Сейчас-то всё настойчивее иной раз говорят, и такое слышишь из величаво-гордо вещающих уст: будто у подлинного художника нету, говоря по существу, какой-то определенной Родины. Ему, избранному, его родина — это якобы вся голубая планета, взятая в каком-то довольно неуклюжем отвлечении-обобщении. Вроде как бы некий условный глобус.
Или ещё — внушают и внушают нам иные — у Ершова во главе угла «демократич. сатира», «разночинский этап освободит. движ-я», «главное произв.» как «сатирич. сказка», «острая критика царизма и чиновничества»… Нет, не то сложилось у Ершова, сибирского мальчика из захолустья, потом тобольского гимназиста, когда он — ещё позже — двинулся и временно осел для огранки и шлифовки знаний и дарованья на брегах Невы, в лучшем тогда высшем учебном заведении державы. Не вызвал у него Питер величавого презрения к Родине или вообще отрицания её до самых твердынь её государственности. Ведь для чего-то — и для вразумления же кого-то — к этому времени, то есть к 30-м годам XIX столетия, уже вполне уравновесил свой ум, свою душу и лиру Пушкин. Как совершенно Провидение, которое свело Ершова с Пушкиным в зрелости, с Пушкиным-семьянином, да и во всех отношениях не мальчиком, но мужем!

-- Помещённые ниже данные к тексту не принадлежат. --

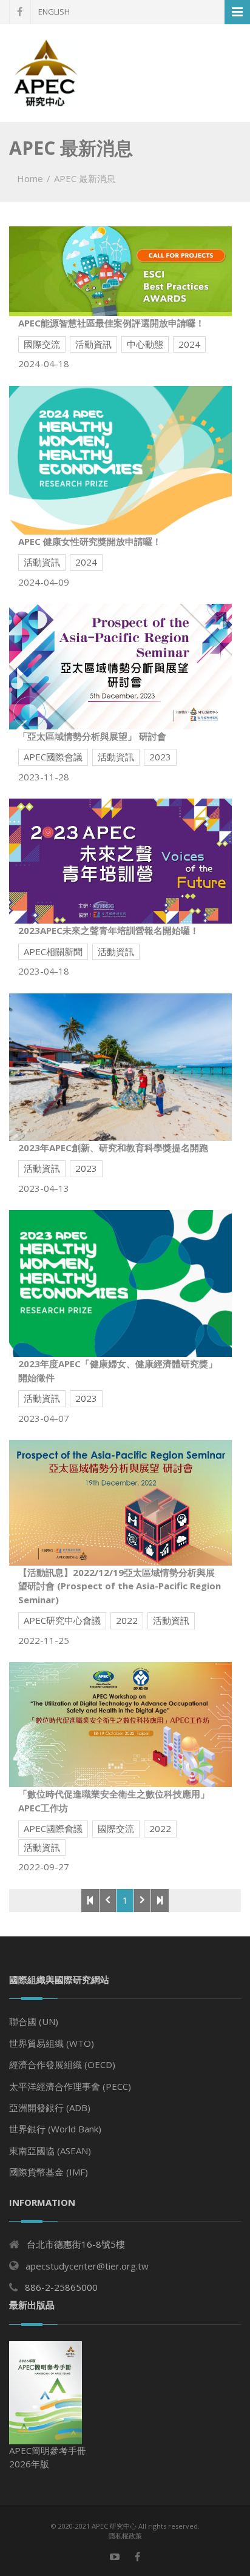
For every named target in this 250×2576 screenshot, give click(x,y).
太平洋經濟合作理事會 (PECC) (70, 2086)
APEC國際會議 (53, 757)
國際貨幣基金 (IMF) (48, 2172)
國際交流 (42, 344)
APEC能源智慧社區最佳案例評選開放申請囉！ (111, 323)
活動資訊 (93, 344)
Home (30, 178)
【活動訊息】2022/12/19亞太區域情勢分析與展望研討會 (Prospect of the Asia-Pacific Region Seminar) (119, 1586)
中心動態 (145, 344)
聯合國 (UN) (33, 2021)
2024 (189, 344)
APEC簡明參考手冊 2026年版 (47, 2456)
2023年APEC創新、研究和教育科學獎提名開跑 (113, 1147)
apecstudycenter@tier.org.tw (87, 2266)
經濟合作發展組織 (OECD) (62, 2064)
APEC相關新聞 (53, 951)
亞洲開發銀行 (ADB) (49, 2107)
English (54, 11)
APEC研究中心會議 (62, 1620)
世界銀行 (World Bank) (55, 2129)
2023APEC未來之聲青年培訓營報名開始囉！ (108, 930)
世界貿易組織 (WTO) (51, 2043)
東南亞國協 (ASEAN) (50, 2151)
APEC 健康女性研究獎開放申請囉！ (89, 541)
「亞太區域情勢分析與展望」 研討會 (92, 736)
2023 (160, 757)
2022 (127, 1620)
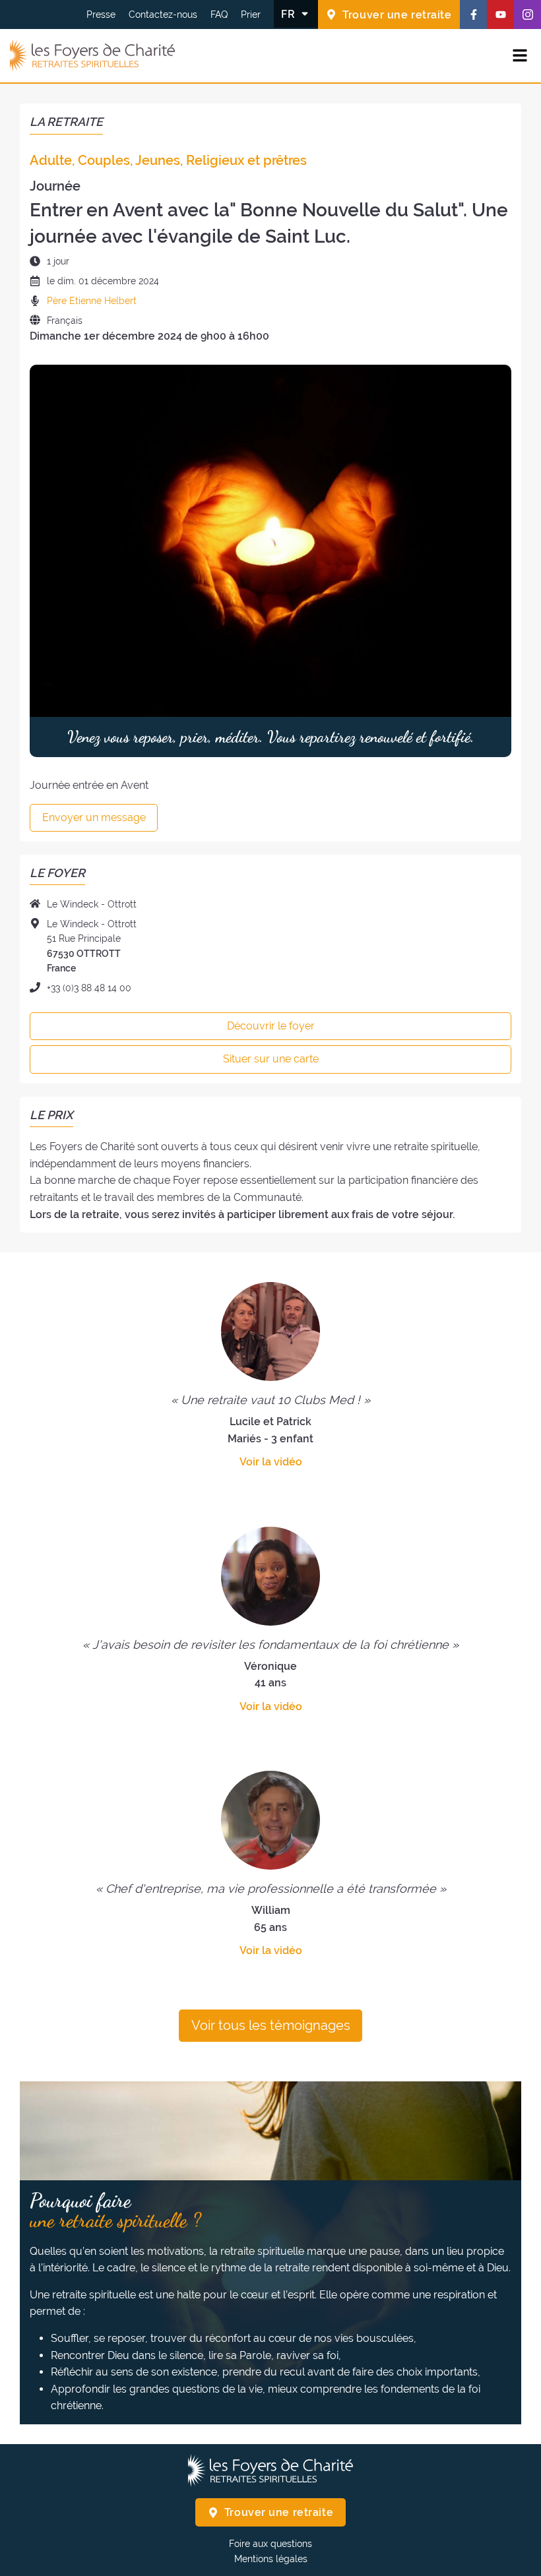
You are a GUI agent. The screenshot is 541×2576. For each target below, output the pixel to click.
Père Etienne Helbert (92, 300)
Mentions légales (270, 2559)
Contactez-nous (163, 14)
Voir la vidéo (270, 1462)
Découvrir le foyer (271, 1026)
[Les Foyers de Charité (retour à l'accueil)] (92, 56)
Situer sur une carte (271, 1059)
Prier (251, 14)
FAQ (219, 14)
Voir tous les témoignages (270, 2025)
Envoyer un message (94, 817)
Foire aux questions (270, 2543)
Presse (100, 14)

Да, слабоватого мозгами и взбалмошного старикашку-жениха на троне —
Вишь, что старый хрен затеял:Хочет жать там, где не сеял!Полно, больно лаком стал —
этого субъекта Ершов удачно преподнес. Однако ни в какую «критику самодержавия», а заодно ни в какую истовую проповедь «монархизма» (нам она и сегодня знакома) Ершов не пускался. Был он, конечно, человек весьма демократичный — в смысле своего происхождения от простого полицейского чиновника, в смысле своей душевной коренной народности. Но «развенчания»… Разве не ясно, что «развенчать», да ещё как, можно иную даже, не найду слова точней, демократию — с её бюрократически-газетными «правами», с её во всем «научностью», как у Базарова, с её не подсудными никому личностями-сверхчеловеками. (Мастерски Ершов набросал такую личность в «Фоме-кузнеце» — вроде бы первоначальный эскиз, а по коже идет холодок. Готовилось что-то не слабее Алеко из «Цыган», и только радостно ощущать здесь опять пушкинский настрой, к тому же при полнейшем, совершенно без риторики, достовернейшем реализме.) А читая Ершова, приходишь и к другим сравнениям. Что, например, важнее: свободная любовь между какими-нибудь детьми Монтекки и Капулетти (им по тринадцать лет, и они решили соединиться друг с другом совершенно без спроса у консервативных родителей) — или же высокая несвобода от данного слова, которая странно роднит атамана Грозу с татаркой Сузге? Чудо-красавица, она обрекла себя на гибель потому, что дала честное слово и казаку Грозе, и своему народу. Это ведь весомее, чем «необоримая страсть» двух итальянских тинэйджеров? И это ведь трагичнее?